3.1.4 弯曲发夹方法(Crook Hairpins)Crook Hairpins方法检测的siRNA需要在3'端连接上一段DNA，这段siRNADNA结构既可作为功能基因引发mRNA的沉默又可作为PCR扩增的引物，用于siRNA的定量检测［6］。并且siRNA 3'端DNA末端能够形成茎环结构可以防止核酸酶对siRNA的降解。该方法需要构建一个与siRNA互补配对的质粒作为模板，利用样品中未知的siRNA作为“上游引物”进行PCR反应，由于加入的下游引物和质粒模板是过量的，扩增片段的多少与“上游引物”即siRNA的量成正比，通过检测产物量的变化就能对siRNA进行定量。

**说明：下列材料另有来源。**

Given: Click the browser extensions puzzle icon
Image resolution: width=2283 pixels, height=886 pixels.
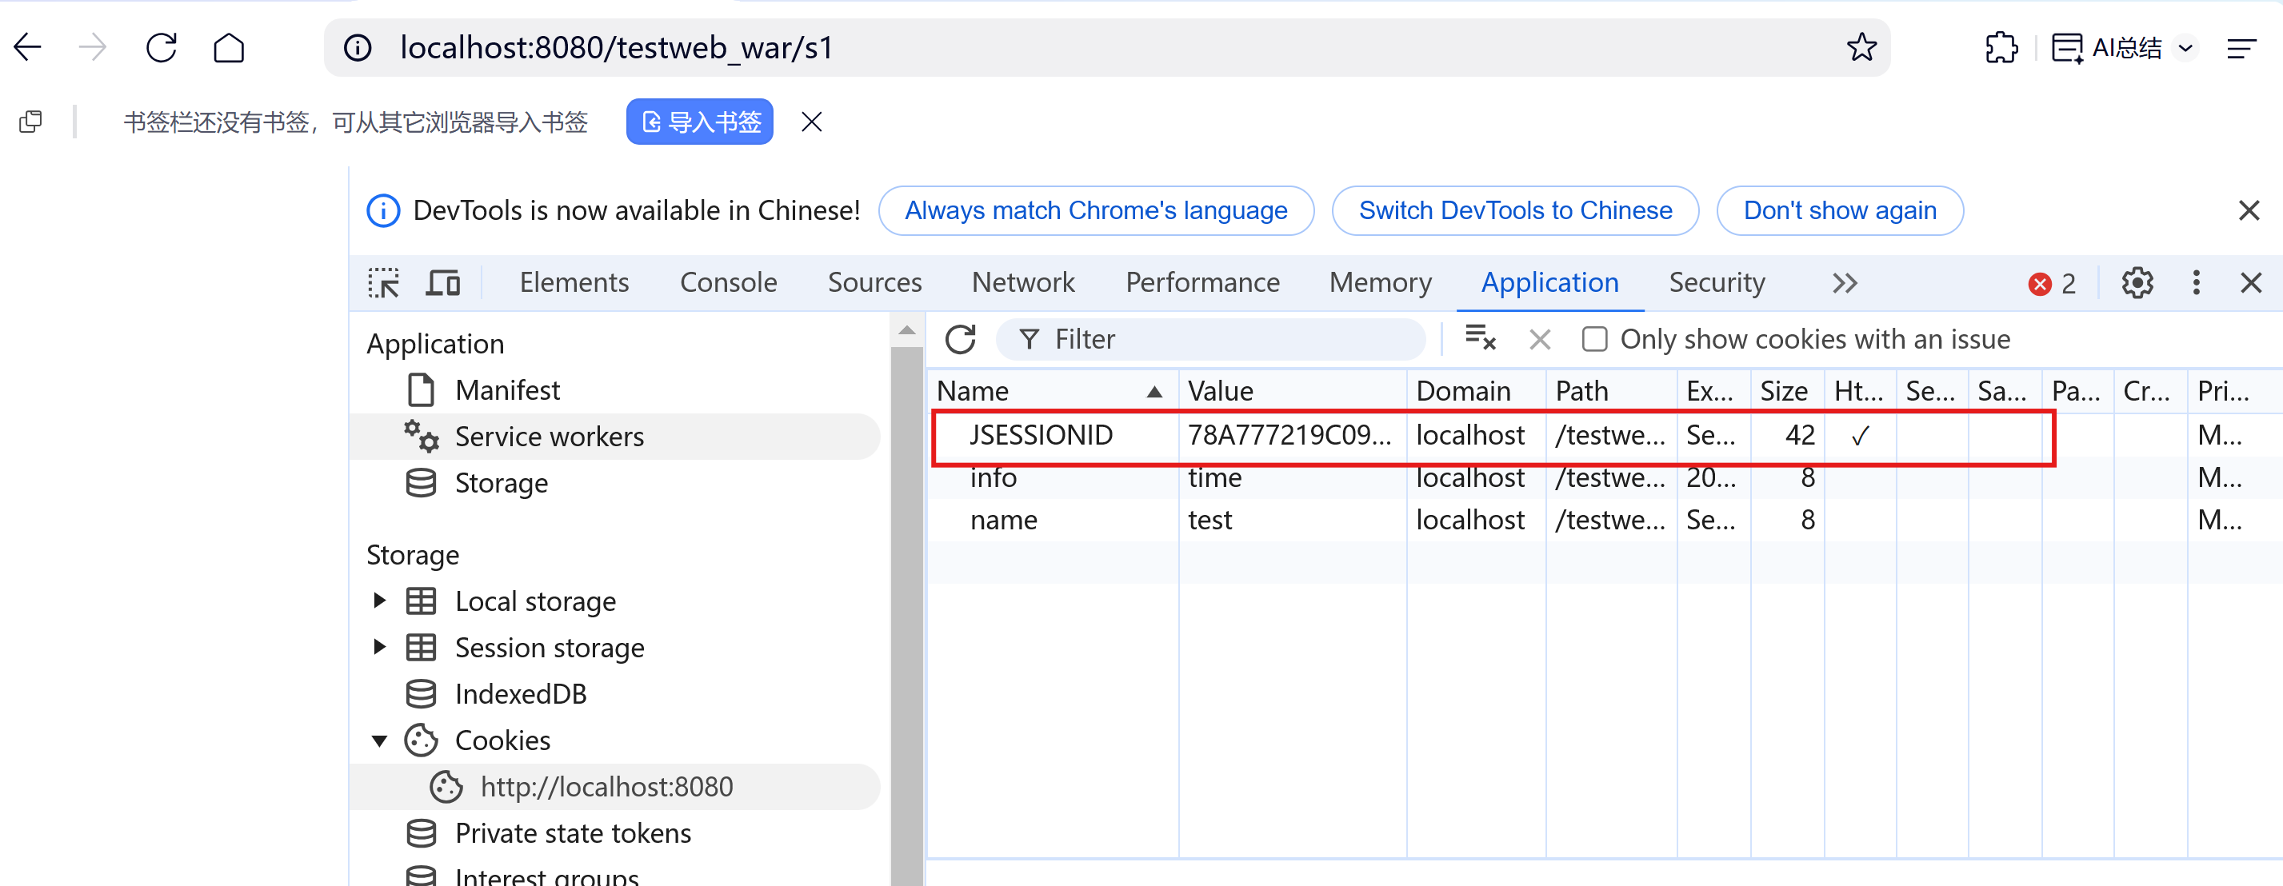Looking at the screenshot, I should (x=2000, y=48).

siRNA-DNA结构可以作为PCR扩增的“引物”，省去了反转录步骤，具有较好的特异性、重现性，使用该方法可以对siRNA进行准确的定量。但缺点是方法较复杂，需对siRNA进行特殊修饰(连接一段DNA序列)以及构建质粒模板。

3.1.5 竞争定量PCR(Competitive Quantitative PCR，cqPCR)

cqPCR使用siRNA与同源性的DNA引物竞争模板DNA，siRNA结合到模板上后可阻止扩增反应。在Taq酶的作用下，3'端被2'-O-甲基化酶修饰的siRNA不能作为引物参与DNA的延伸。siRNA作为竞争引物，在其最低浓度为6.25 nmol/L时，模板DNA和 Ct值(Threshold Cycle，实测荧光值达到设定值时的PCR循环数)之间呈较好的线性关系，在这种条件下，加入序列特异性siRNA可使Ct值呈现siRNA剂量依赖性线性增加，因此，能够通过Ct值的变化来定量siRNA。2'-O-甲基化酶修饰的 siRNA在血清中可阻止模板的复制，没有修饰过的siRNA、被核酸酶降解的或是错配的siRNA都不能阻止模板的复制，这就保证了siRNA的序列特异性，并能够区分降解的和非降解的siRNA序列［7］。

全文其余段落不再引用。